> [TRECHO DO DOCUMENTO]
Desde A Lenda de Aang, Avatar já se mostrava uma série animada muito inteligente no desenvolvimento de seus personagens e na construção de seu complexo e envolvente universo. Porém, é notável que na sequência, A Lenda de Korra, estas qualidades evoluíram muito e compuseram uma série ainda mais memorável que a original.
Na terceira temporada, que considero a melhor, temos um episódio brilhante que sintetiza bem o apuro visual e narrativo da série. Enter the Void traz momentos chaves para a história desta e da temporada seguinte, revelando-se isoladamente uma pequena obra-prima. Com muitas imagens e muitos spoilers, analisarei quase que cena por cena as técnicas usadas pelos realizadores no episódio em questão. Não haverá muita contextualização, já que o texto é feito para quem assistiu ao episódio, mas talvez quem não se importa com spoilers e não acredita na qualidade desta animação poderá ser convencido antes do texto acabar.

Dados de localização de palavras e elementos:
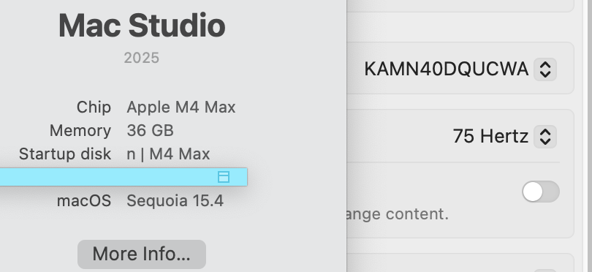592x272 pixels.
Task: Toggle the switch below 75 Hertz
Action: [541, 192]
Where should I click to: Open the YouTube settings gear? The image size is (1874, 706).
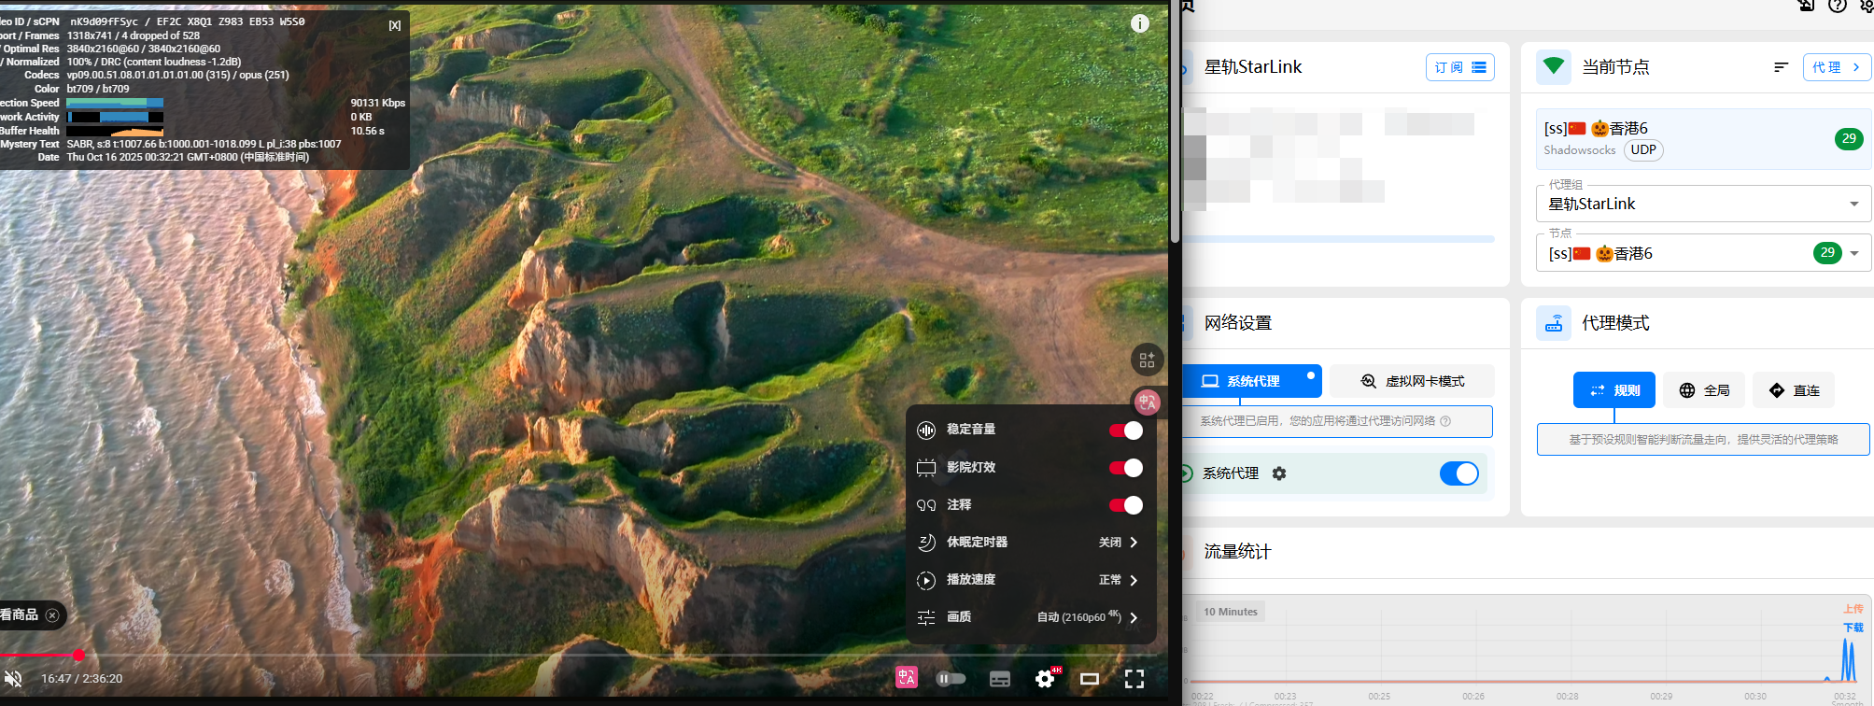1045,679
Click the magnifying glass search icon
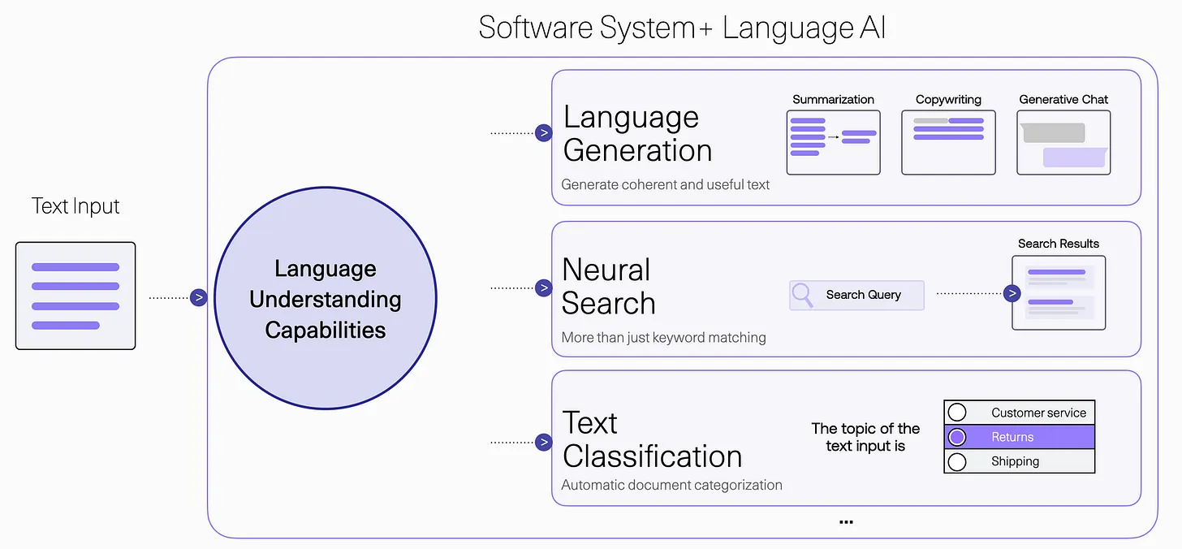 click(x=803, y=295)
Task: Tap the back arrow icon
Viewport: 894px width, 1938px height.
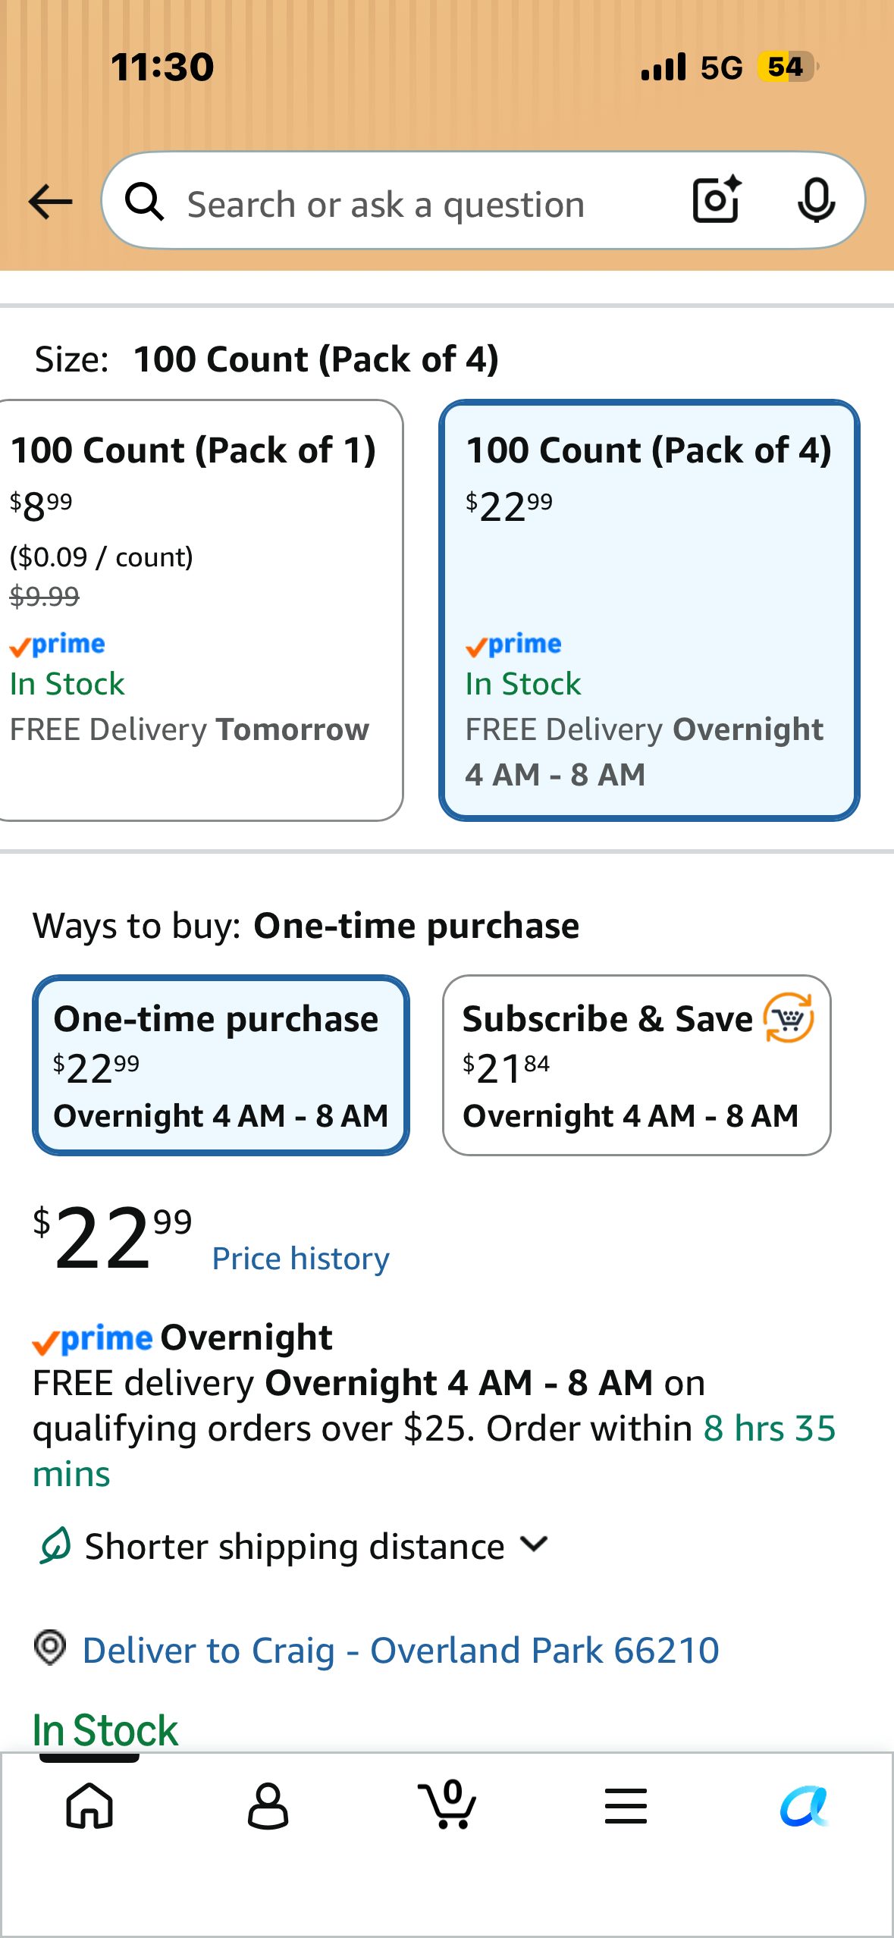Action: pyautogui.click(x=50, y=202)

> [AÇÕES NECESSÁRIAS]
1: Liste todos os títulos de séries e episódios mencionados no trecho do documento.
2: Qual temporada é apontada no trecho do documento como a melhor?
3: Reproduza sem alterações a parte do trecho do documento que começa em "Desde A Lenda" e termina em "que a original.".
Os registros não são necessários para realizar as tarefas.

> [RESPOSTAS ESPERADAS]
1:
Avatar
A Lenda de Aang
A Lenda de Korra
Enter the Void

2: A terceira temporada.

3:
Desde A Lenda de Aang, Avatar já se mostrava uma série animada muito inteligente no desenvolvimento de seus personagens e na construção de seu complexo e envolvente universo. Porém, é notável que na sequência, A Lenda de Korra, estas qualidades evoluíram muito e compuseram uma série ainda mais memorável que a original.